Scientific classification
- Kingdom: Animalia
- Phylum: Chordata
- Class: Reptilia
- Order: Squamata
- Family: Scincidae
- Genus: Tropidophorus
- Species: T. matsuii
- Binomial name: Tropidophorus matsuii Hikida, Orlov, Nabhitabhata & Ota, 2002

= Tropidophorus matsuii =

- Genus: Tropidophorus
- Species: matsuii
- Authority: Hikida, Orlov, Nabhitabhata & Ota, 2002
- Conservation status: DD

Species of lizard

Tropidophorus matsuii, also known commonly as Matsui's water skink, is a species of lizard in the subfamily Sphenomorphinae of the family Scincidae. The species is endemic to Thailand.

==Etymology==
The specific name, matsuii, is in honor of Japanese herpetologist Masafumi Matsui.

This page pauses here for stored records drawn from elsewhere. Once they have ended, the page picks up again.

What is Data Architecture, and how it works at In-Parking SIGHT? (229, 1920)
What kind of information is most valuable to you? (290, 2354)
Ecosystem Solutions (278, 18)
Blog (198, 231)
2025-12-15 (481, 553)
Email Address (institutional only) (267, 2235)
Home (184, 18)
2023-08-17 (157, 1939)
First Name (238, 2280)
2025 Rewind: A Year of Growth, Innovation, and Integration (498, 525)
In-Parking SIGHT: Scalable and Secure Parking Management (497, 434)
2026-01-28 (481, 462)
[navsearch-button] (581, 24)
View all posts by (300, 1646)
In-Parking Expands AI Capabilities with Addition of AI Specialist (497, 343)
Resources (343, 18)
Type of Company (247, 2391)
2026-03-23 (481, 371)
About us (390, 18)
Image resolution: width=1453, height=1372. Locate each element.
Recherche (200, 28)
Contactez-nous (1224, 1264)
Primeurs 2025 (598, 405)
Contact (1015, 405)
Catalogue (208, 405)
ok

==Geographic distribution==
Tropidophorus matsuii is found in northeastern Thailand, in Roi Et province.

==Habitat==
The preferred natural habitats of Tropidophorus matsuii are forest and freshwater wetlands, at altitudes of approximately 350 m.

==Behavior==
Tropidophorus matsuii is semiaquatic.

==Reproduction==
Tropidophorus matsuii is ovoviviparous.